さて、ここまでは特にどなたも異論のないだろう、テレビ報道を見ていれば分かる部分です。しかし、当ブログでは多少のリスクも感じながら、もうちょっと突っ込んで考えてみたいと思います。

 

化学兵器を使用したのは誰?

化学兵器を使用したのは誰なのでしょうか? この疑問はどうなのでしょうか。ここに関してはテレビ報道では語られることは、ほぼないですね。

基本的にアサド政権が使ったと断定されています。なぜでしょう。それは欧米がそう言っているから、です。アサド政権は反体制派の自作自演だと言っています。ロシアはアサド政権が使用したという根拠はないと言っています。

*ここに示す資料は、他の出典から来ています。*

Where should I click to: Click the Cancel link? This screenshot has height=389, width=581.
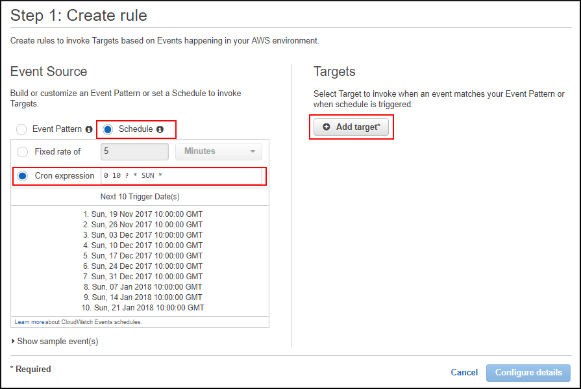point(464,372)
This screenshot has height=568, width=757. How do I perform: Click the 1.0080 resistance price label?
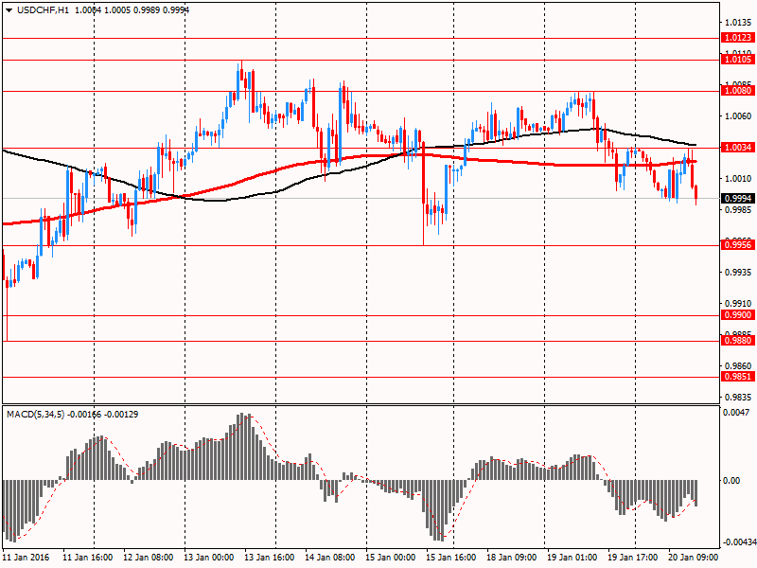click(737, 92)
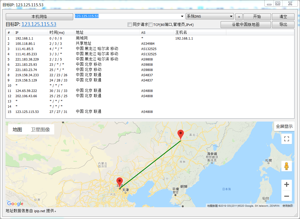Click the 导出 export button
The width and height of the screenshot is (300, 219).
pyautogui.click(x=283, y=25)
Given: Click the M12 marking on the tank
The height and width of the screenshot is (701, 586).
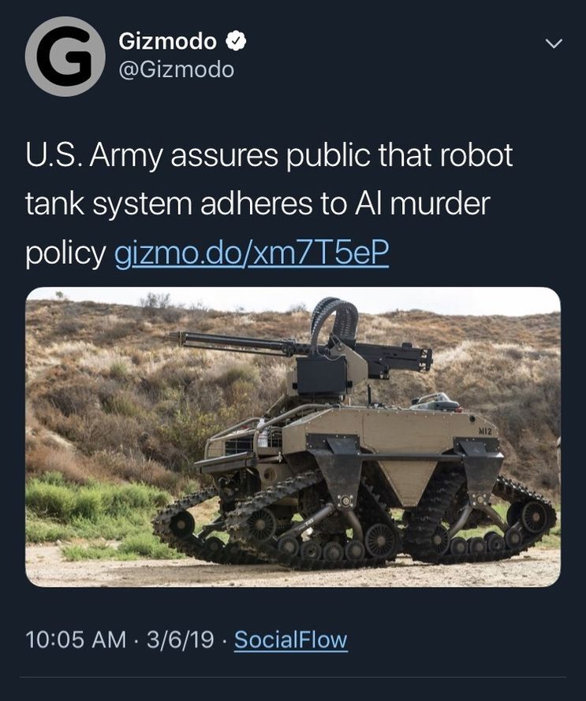Looking at the screenshot, I should click(x=485, y=432).
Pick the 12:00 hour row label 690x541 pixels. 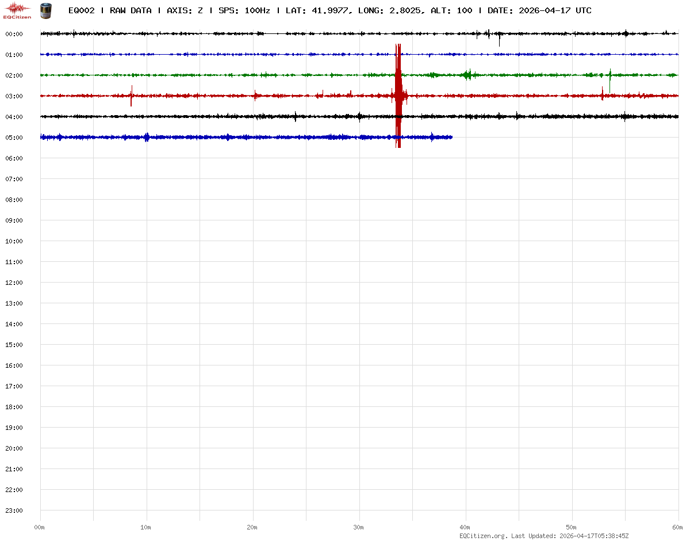point(14,283)
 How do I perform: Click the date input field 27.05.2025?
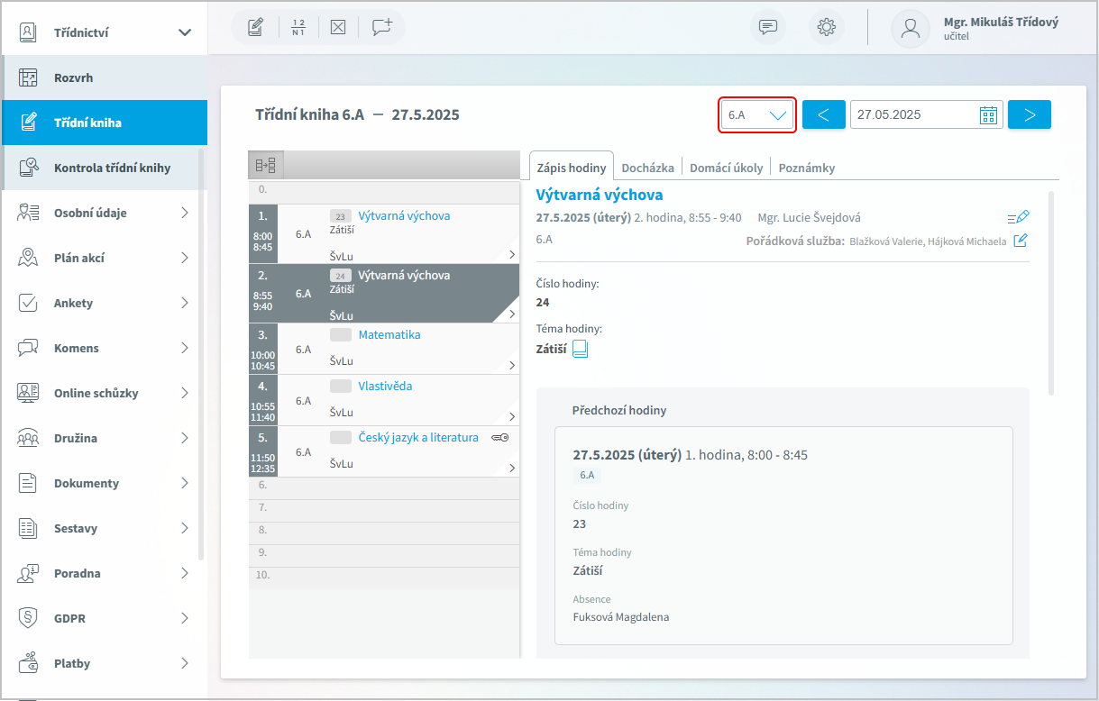point(911,114)
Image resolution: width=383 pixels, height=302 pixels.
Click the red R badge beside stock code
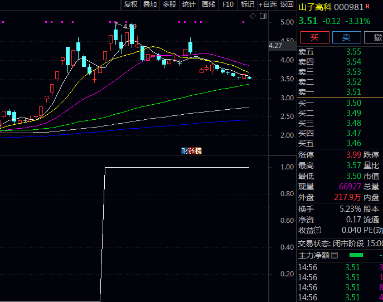click(x=367, y=6)
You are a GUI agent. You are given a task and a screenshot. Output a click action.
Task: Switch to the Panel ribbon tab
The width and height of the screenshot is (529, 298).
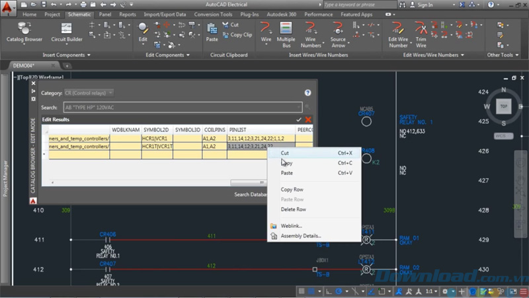click(x=105, y=14)
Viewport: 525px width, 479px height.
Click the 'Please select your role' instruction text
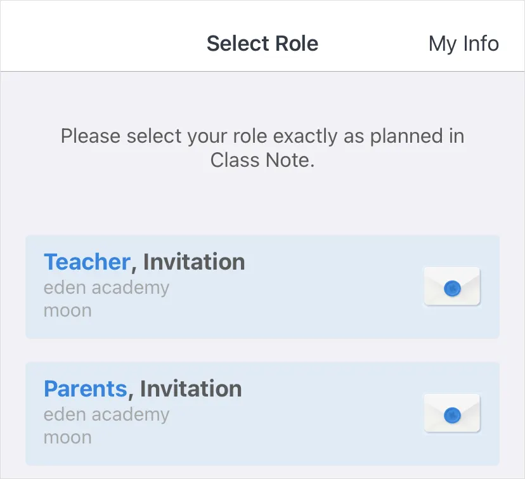(263, 136)
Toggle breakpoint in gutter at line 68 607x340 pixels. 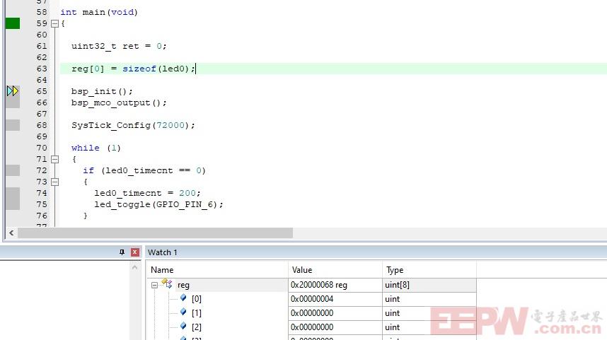pos(13,125)
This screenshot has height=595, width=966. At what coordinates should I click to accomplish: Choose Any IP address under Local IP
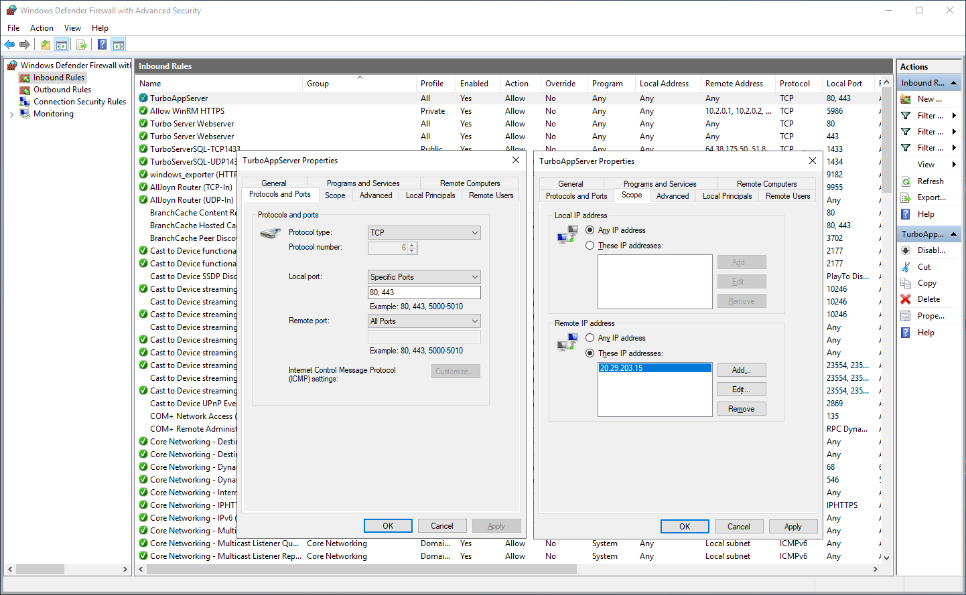click(x=590, y=230)
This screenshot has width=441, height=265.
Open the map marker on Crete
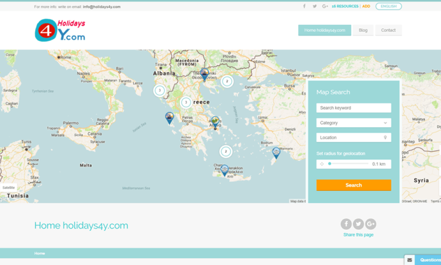point(224,170)
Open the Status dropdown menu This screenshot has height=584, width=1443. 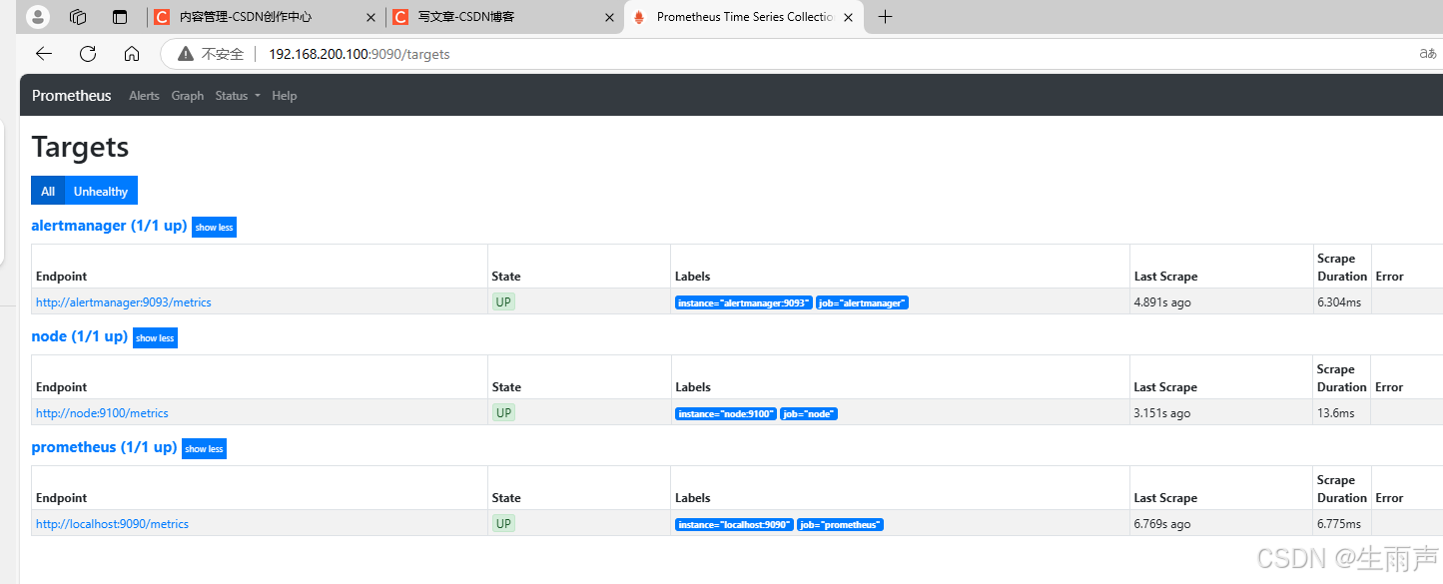tap(237, 96)
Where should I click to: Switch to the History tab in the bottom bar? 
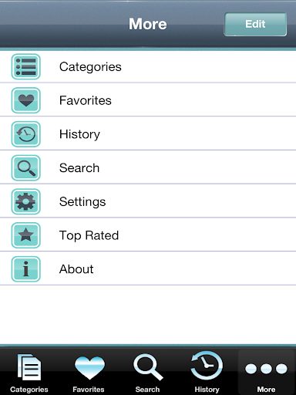(x=207, y=373)
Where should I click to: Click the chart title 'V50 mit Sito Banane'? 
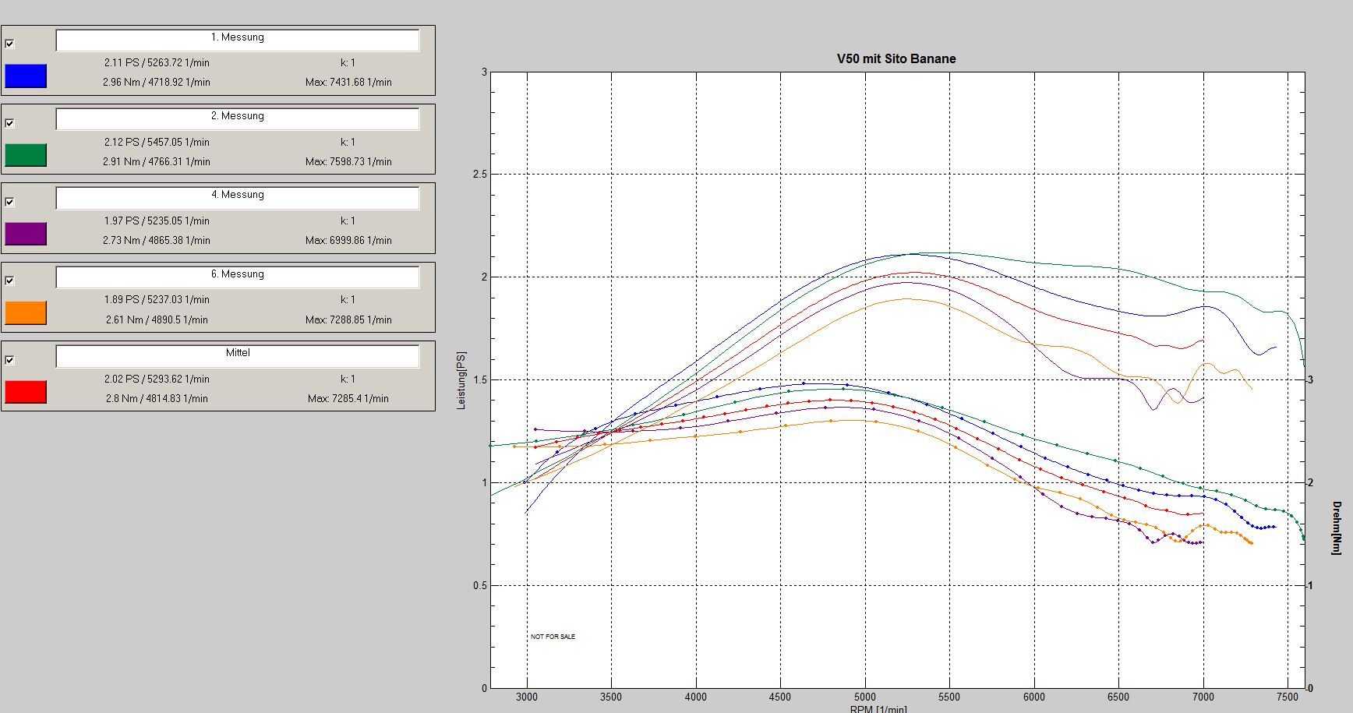(896, 58)
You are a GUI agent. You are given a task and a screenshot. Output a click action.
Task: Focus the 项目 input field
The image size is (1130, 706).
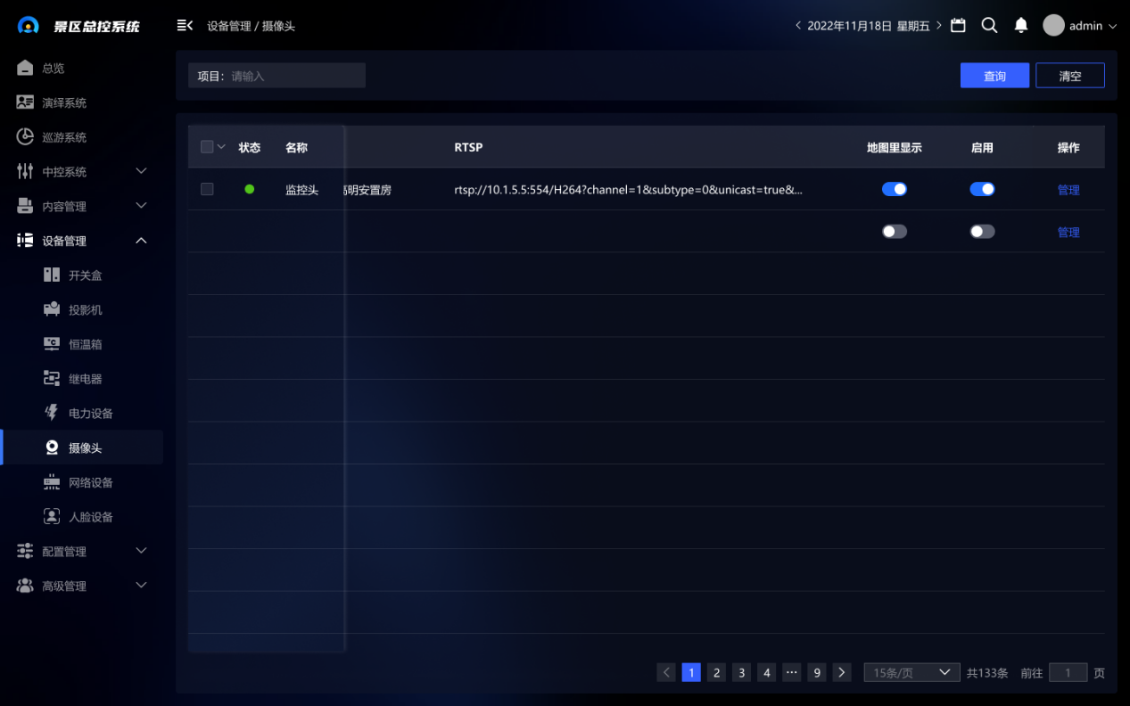pos(294,76)
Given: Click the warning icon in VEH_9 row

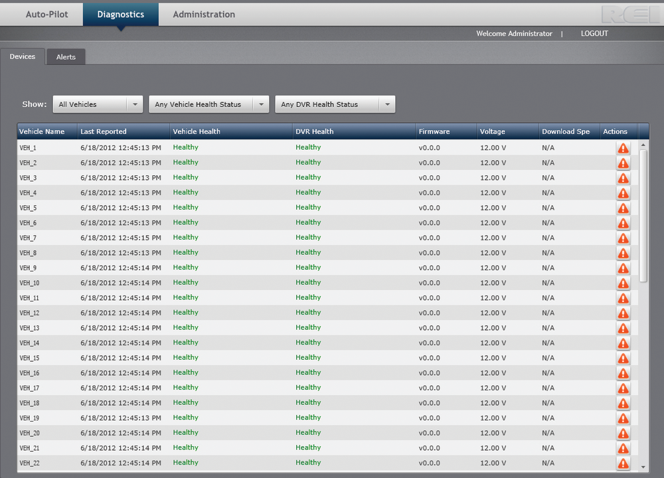Looking at the screenshot, I should click(623, 268).
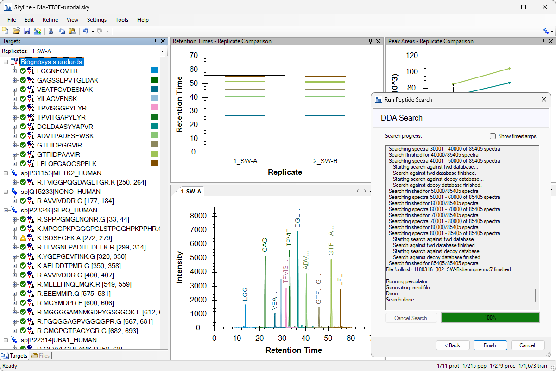Open the Refine menu
This screenshot has height=371, width=556.
[x=50, y=20]
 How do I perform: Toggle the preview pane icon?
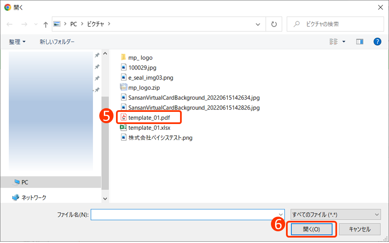pyautogui.click(x=359, y=42)
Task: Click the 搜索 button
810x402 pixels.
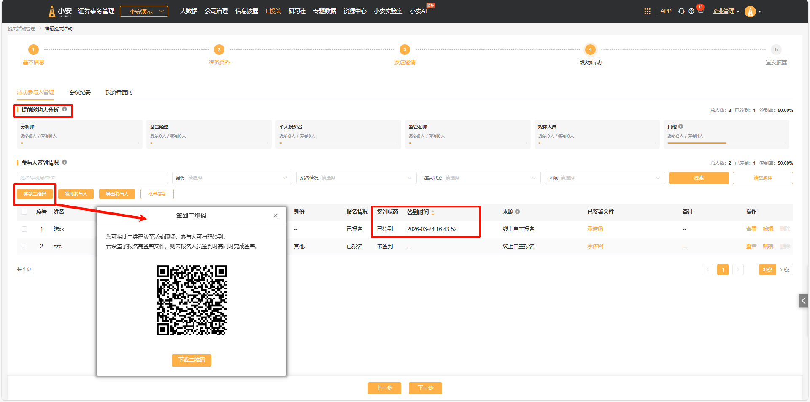Action: click(699, 178)
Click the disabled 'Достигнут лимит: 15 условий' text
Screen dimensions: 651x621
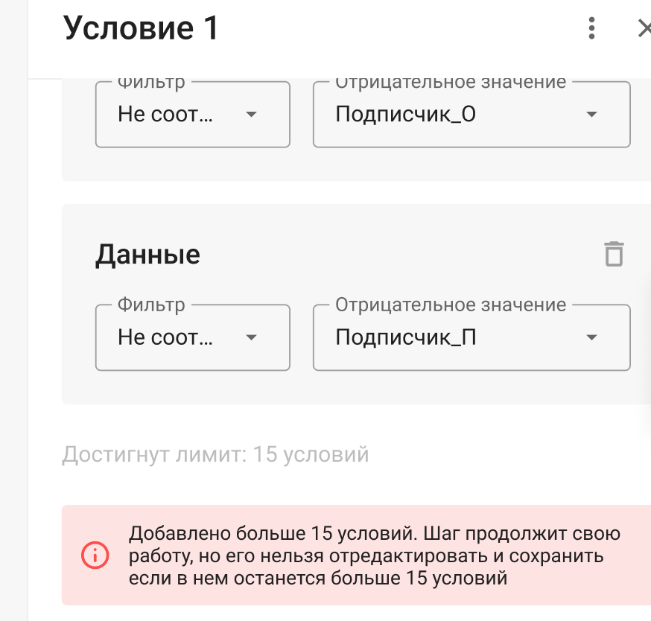[215, 454]
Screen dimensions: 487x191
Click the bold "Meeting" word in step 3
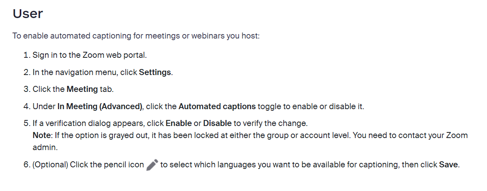[82, 89]
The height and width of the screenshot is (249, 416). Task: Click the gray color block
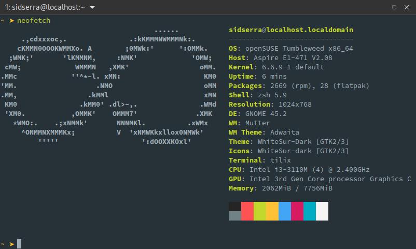click(x=235, y=216)
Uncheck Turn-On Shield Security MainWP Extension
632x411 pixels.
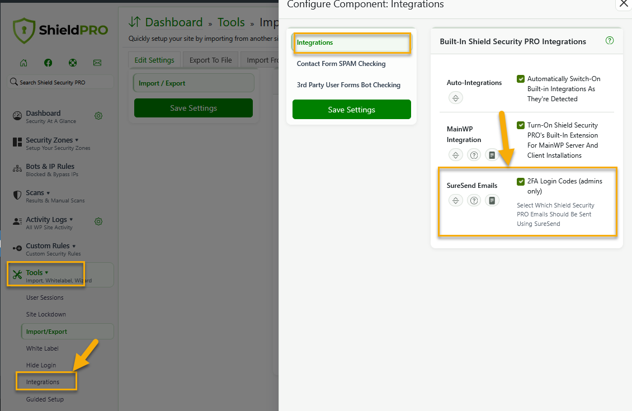click(521, 125)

メディアは欧米の言っていることを信じています。日本人も恐らく8割くらいの方は欧米を信じているでしょう。

しかし、逆から見てみると、今回、アメリカは米中首脳会談の前日というこのタイミングでミサイルを発射したかったのだと推察できます。そしてアサド政権が化学兵器をしようしたとすると、その意向に沿う形で、アメリカにミサイルを撃ち込まれる口実を与えた、ということになります。これは変ですよね・・。

私は個人的には、アサド政権がほぼ制圧している支配地域で化学兵器を使う可能性はかなり低いと思っています。メリットが全然なく、欧米から一斉に攻撃されるというデメリットしかないと思うからです。もちろん、単なる推論です。

ですが、同時にアサド政権が化学兵器を使用した、と断定することは私たちには出来ません。ですから、「化学兵器を使用したのは誰か」という答えに正解があるとすれば、それは「分からない」になると思います。

ちょっと古いですが、このような見解もあります。以前にもご紹介した北野幸伯さんの記事です。

<シリア反体制派がサリン使用か、国連調査官 AFP=時事5月5日(月)配信

http://archives.mag2.com/0000012950/20170330161507000.html

 

当ブログオリジナル? アメリカの対欧州戦略について

当ブログが伝えてきた対欧州戦略はどうでしょう。ここに関しては、当ブログ以外にそのような見解はあまり見当たらず、オリジナルということになります。というと、聞こえはいいですが、客観的な裏付けが少ないとも言えます(笑)。

ただ、なぜ当ブログがそのような見解を立てるかというと、相場の世界の動きを追って来たからです。21015年夏のギリシャ問題から始まるドイツ、メルケルへの圧力の高まりと、チプラス首相の不可解な言動。VWワーゲンの排ガス規制問題のアメリカによる暴露、パリのテロ事件直後のNY株の動きなど、色々なサインがそこには表れていましたが、それらの不可解が一点に集まってきたように感じられるのです。

この動きの焦点は、フランスの選挙ル・ペン党首が勝つかどうかに現れると思っています。ル・ペンを勝たせることは、アメリカの戦略に入っていると私は感じています。その戦略の一つとも考えられた移民の入国規制ですが、これもバノン補佐官の戦略だと言われています。またバノン氏はEUに対しては、懐疑的であることを駐米ドイツ大使に伝えたと報じられていました。

バノンの失脚により、ここにも大きな変化が現れるのでしょうか? しかし、ドイツへの圧力の強まりは、すでにオバマさんの時代から始まっているので、また別とも考えられます。

 

戦略転換の可能性

まとまりがなくなってきたので、最後に強引に纏めますと、当ブログがこれまでお伝えしてきたアメリカの国家戦略の推察は、トランプ大統領の言動を紐解いたものでした。それが変わってきた、ということはアメリカの戦略が変わってきた可能性を示していると言えます。それはバノン外しに露骨に表れていると言えるでしょう。

そして、それは今まで、戦わずして勝つための戦略だったように思えます。いかに正面からぶつからず、中国を抑え込むか、そのための緻密な戦略だったように感じるのです。

しかし、今回、突然の武力行使に踏み切ったことからも、方針転換が行われている可能性が高いでしょう。また、このような事態はまだ序章に過ぎないとも考えられます。

トランプ大統領が就任した直後に感じた、この政権はジョージ・ブッシュ時と似ているという予感が、やはりという感じになってきた気がする昨今の共和党政権です。